- Page extract:
- Opening Delimiter -

Oct 10, 1:55 PM (ET)

By ANDREW BRIDGESWASHINGTON (AP) - The government must balance close oversight of the fast-growing field of nanotechnology against the risk of stifling new development, a Food and Drug Administration conference was told Tuesday.

These contrasting views emerged from a host of experts that the agency brought together to how it should regulate products containing tiny particles, some as small as one-millionth the width of the head of a pin.

Increasingly, those submicroscopic particles are being incorporated in the thousands of products overseen by the FDA, including drugs, foods, cosmetics and medical devices.

Those products account for roughly 20 cents of every dollar spent each year by U.S. consumers, giving the FDA a key role in both safeguarding the public and guiding the future development of nanotechnology.

- Closing Delimiter -

- Tasks for this exercise:
a - Rewrite the nanotechnology article from "Increasingly, those submicroscopic" up to and including "and medical devices.", putting "minute" in place of "submicroscopic".
b - According to the nanotechnology article, how much of U.S. consumer spending goes to products the FDA oversees?
The rows that come after the nanotechnology article have no role here.

- Given records:

- Opening Delimiter -

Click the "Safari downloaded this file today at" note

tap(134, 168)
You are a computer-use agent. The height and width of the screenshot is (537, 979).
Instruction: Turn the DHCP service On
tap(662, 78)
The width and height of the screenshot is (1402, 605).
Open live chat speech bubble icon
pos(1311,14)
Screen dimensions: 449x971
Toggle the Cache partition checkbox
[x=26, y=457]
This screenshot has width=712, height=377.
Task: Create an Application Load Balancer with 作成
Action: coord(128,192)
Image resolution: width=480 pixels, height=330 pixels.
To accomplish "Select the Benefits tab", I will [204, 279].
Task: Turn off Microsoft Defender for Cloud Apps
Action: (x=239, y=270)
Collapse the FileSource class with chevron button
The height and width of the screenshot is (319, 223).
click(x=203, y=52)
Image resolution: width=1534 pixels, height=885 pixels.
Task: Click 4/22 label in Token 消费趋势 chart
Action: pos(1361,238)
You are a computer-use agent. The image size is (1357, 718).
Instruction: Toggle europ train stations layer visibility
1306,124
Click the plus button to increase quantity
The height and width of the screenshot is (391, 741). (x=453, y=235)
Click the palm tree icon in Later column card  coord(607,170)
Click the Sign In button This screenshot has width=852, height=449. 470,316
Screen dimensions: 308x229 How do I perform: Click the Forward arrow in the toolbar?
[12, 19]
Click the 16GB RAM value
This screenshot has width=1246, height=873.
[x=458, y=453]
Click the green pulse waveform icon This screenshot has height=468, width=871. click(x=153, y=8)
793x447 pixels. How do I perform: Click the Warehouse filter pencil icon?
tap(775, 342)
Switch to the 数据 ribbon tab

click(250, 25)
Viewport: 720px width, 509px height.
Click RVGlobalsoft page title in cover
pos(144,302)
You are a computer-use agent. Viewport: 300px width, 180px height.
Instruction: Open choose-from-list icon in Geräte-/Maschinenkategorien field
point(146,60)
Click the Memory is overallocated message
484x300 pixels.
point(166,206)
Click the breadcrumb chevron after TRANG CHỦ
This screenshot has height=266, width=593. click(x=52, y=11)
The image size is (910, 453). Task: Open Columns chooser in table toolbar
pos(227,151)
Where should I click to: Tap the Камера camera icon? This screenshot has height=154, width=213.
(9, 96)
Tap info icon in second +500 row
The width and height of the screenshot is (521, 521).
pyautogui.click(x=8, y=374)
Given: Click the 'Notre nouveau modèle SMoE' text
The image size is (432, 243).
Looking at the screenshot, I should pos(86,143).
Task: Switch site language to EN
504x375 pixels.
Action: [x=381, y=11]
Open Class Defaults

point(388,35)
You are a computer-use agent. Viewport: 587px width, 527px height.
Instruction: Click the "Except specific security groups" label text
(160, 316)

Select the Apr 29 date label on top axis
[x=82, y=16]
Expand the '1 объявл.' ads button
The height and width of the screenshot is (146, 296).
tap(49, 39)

- Closing Delimiter -

- Solutions for each task:
a -
Increasingly, those minute particles are being incorporated in the thousands of products overseen by the FDA, including drugs, foods, cosmetics and medical devices.

b - Roughly 20 cents of every dollar spent each year.